— START OF Record extracts —

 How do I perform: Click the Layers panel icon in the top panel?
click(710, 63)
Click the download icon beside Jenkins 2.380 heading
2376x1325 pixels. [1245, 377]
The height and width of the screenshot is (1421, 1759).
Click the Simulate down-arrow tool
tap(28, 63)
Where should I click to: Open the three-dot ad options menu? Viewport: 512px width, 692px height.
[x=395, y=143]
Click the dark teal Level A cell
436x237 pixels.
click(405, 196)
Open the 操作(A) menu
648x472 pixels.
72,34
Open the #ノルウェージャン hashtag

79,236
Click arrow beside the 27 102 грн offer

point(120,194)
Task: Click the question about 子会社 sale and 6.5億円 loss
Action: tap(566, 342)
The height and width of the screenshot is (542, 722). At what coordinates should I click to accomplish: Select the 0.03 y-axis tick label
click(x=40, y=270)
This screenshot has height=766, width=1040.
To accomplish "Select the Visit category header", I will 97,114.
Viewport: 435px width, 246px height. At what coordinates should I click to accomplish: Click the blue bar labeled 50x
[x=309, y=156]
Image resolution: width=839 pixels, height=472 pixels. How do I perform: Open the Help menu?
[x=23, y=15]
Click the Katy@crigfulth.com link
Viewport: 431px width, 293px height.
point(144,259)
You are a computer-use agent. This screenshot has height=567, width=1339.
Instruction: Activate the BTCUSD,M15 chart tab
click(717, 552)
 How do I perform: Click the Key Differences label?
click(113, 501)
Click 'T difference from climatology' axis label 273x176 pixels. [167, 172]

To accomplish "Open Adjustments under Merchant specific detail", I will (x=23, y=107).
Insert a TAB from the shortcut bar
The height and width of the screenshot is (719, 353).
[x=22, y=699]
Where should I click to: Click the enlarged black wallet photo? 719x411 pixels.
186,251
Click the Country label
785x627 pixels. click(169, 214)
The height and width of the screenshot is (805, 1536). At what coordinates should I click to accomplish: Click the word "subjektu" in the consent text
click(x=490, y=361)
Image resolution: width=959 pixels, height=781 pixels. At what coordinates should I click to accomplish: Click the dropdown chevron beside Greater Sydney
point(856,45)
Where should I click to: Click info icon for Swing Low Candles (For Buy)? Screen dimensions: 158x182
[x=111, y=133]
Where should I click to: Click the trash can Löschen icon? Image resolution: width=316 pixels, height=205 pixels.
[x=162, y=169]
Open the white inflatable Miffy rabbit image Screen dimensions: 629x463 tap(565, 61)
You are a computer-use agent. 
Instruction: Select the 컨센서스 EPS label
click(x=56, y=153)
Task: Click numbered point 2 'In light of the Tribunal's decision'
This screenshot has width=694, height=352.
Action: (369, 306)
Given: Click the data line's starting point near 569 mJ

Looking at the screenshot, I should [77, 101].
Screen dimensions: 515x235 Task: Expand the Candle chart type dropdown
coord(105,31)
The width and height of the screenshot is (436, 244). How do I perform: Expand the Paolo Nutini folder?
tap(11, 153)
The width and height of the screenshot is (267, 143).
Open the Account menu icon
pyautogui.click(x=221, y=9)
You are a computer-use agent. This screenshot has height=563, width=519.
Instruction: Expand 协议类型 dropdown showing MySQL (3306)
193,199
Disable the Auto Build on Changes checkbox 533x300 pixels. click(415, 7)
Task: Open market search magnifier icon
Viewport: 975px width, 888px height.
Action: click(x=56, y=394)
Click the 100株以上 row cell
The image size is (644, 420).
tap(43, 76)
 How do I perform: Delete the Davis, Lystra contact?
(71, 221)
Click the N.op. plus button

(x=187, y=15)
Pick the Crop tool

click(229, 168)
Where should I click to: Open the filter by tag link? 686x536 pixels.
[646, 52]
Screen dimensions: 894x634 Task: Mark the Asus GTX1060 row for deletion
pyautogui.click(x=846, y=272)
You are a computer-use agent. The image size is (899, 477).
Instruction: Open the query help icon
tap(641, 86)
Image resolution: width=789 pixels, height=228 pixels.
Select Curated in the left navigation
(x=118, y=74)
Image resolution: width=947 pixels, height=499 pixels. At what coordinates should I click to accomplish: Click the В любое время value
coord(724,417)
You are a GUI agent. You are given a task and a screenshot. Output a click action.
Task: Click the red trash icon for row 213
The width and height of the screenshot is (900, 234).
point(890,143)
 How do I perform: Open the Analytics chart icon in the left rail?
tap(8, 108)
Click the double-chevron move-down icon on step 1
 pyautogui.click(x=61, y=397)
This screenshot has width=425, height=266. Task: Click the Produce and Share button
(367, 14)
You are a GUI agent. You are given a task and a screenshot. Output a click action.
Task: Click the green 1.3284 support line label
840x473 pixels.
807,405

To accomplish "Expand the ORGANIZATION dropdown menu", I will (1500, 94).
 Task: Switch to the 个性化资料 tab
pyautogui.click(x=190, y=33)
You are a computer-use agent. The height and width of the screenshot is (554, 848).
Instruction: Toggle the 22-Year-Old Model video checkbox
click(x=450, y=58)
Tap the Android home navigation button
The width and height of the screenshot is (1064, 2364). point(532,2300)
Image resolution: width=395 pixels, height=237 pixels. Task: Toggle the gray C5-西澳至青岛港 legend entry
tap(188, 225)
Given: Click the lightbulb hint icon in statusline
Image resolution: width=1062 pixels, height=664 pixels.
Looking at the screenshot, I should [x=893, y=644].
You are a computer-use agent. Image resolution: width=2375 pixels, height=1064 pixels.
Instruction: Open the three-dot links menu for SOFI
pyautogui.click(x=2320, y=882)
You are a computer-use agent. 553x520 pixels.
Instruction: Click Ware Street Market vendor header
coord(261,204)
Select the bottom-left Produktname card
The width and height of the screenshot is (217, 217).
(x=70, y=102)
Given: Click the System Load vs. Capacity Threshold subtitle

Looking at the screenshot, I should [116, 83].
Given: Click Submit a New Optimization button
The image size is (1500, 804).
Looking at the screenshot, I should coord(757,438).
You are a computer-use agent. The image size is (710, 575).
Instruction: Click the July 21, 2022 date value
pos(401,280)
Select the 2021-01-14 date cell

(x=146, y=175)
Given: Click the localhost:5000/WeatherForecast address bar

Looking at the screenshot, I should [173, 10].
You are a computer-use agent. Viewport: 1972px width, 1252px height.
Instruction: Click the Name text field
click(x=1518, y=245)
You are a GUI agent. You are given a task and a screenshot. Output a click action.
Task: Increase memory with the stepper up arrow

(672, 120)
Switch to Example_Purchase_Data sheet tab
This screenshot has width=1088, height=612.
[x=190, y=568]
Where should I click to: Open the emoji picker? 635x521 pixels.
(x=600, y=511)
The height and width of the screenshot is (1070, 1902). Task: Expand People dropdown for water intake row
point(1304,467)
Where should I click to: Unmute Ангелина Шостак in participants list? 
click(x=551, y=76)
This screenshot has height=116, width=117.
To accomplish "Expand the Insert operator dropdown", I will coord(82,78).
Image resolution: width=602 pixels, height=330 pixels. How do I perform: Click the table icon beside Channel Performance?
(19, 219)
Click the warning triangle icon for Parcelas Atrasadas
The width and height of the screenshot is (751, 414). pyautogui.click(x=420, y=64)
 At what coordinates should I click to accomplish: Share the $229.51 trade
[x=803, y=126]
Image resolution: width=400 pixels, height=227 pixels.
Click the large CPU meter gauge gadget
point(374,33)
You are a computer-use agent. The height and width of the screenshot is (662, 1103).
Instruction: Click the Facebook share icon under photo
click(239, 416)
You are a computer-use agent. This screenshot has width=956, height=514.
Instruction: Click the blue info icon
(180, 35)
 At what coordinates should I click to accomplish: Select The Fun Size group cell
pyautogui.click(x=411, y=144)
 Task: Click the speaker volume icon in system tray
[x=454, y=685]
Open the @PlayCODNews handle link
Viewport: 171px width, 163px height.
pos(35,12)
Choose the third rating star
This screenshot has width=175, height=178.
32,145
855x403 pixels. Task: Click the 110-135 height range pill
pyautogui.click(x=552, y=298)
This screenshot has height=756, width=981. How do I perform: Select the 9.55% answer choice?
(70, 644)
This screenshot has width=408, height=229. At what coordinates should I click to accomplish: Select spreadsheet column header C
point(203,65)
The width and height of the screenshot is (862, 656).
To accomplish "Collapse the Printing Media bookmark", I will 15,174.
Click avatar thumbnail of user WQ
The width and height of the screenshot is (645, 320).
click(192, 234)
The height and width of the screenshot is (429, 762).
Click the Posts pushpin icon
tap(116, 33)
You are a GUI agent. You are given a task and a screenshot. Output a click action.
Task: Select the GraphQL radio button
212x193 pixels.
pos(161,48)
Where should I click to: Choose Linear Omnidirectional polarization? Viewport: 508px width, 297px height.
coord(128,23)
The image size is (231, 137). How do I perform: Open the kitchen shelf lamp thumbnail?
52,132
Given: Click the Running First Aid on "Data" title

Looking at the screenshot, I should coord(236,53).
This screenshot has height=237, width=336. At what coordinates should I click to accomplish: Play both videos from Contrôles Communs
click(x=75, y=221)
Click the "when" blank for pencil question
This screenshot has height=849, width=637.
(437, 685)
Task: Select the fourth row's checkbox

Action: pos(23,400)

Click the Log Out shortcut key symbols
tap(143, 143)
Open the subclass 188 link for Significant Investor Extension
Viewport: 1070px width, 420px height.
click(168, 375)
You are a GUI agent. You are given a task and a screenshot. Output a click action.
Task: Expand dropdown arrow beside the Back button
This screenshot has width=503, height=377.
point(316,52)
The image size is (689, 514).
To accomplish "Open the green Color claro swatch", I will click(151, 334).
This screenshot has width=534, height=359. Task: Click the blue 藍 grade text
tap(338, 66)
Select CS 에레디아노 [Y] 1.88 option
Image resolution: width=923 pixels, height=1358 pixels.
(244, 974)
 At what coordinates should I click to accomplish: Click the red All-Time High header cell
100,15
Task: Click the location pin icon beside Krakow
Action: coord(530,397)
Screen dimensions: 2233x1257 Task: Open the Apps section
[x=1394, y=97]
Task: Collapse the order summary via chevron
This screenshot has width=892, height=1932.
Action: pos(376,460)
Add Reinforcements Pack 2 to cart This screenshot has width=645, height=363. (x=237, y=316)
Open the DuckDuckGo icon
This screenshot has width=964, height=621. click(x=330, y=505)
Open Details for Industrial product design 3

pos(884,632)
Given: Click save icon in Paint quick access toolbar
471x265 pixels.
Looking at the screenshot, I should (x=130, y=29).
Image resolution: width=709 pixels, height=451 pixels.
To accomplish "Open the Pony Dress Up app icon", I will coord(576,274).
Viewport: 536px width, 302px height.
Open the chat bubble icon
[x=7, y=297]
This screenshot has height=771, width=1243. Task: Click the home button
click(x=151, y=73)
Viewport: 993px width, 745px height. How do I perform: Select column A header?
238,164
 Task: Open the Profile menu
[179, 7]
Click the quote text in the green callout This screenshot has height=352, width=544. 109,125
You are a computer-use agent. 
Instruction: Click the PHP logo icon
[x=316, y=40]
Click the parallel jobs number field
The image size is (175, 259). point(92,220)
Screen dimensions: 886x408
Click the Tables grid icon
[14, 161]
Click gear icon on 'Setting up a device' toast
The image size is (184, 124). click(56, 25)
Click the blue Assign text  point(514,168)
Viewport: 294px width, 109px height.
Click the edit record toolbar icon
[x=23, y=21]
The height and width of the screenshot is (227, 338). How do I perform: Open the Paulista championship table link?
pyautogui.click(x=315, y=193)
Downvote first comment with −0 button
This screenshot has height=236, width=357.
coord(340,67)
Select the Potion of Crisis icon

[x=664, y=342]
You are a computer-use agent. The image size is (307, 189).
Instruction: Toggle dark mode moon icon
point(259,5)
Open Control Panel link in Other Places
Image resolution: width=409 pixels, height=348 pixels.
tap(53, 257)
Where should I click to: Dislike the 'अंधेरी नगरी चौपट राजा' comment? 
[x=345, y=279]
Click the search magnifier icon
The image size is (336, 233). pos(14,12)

— END OF Record extracts —

* What you have to do
Turn the records above into a JSON list of strings, one string per line, with blank lines left out. Start at the first line of the records and stop after the line containing "785x627 pixels. click(169, 214)".

* Task result
[
  " How do I perform: Click the Layers panel icon in the top panel?",
  "click(710, 63)",
  "Click the download icon beside Jenkins 2.380 heading",
  "2376x1325 pixels. [1245, 377]",
  "The height and width of the screenshot is (1421, 1759).",
  "Click the Simulate down-arrow tool",
  "tap(28, 63)",
  "Where should I click to: Open the three-dot ad options menu? Viewport: 512px width, 692px height.",
  "[x=395, y=143]",
  "Click the dark teal Level A cell",
  "436x237 pixels.",
  "click(405, 196)",
  "Open the 操作(A) menu",
  "648x472 pixels.",
  "72,34",
  "Open the #ノルウェージャン hashtag",
  "79,236",
  "Click arrow beside the 27 102 грн offer",
  "point(120,194)",
  "Task: Click the question about 子会社 sale and 6.5億円 loss",
  "Action: tap(566, 342)",
  "The height and width of the screenshot is (542, 722). At what coordinates should I click to accomplish: Select the 0.03 y-axis tick label",
  "click(x=40, y=270)",
  "This screenshot has height=766, width=1040.",
  "To accomplish \"Select the Visit category header\", I will 97,114.",
  "Viewport: 435px width, 246px height. At what coordinates should I click to accomplish: Click the blue bar labeled 50x",
  "[x=309, y=156]",
  "Image resolution: width=839 pixels, height=472 pixels. How do I perform: Open the Help menu?",
  "[x=23, y=15]",
  "Click the Katy@crigfulth.com link",
  "Viewport: 431px width, 293px height.",
  "point(144,259)",
  "You are a computer-use agent. This screenshot has height=567, width=1339.",
  "Instruction: Activate the BTCUSD,M15 chart tab",
  "click(717, 552)",
  " How do I perform: Click the Key Differences label?",
  "click(113, 501)",
  "Click 'T difference from climatology' axis label 273x176 pixels. [167, 172]",
  "To accomplish \"Open Adjustments under Merchant specific detail\", I will (x=23, y=107).",
  "Insert a TAB from the shortcut bar",
  "The height and width of the screenshot is (719, 353).",
  "[x=22, y=699]",
  "Where should I click to: Click the enlarged black wallet photo? 719x411 pixels.",
  "186,251",
  "Click the Country label",
  "785x627 pixels. click(169, 214)"
]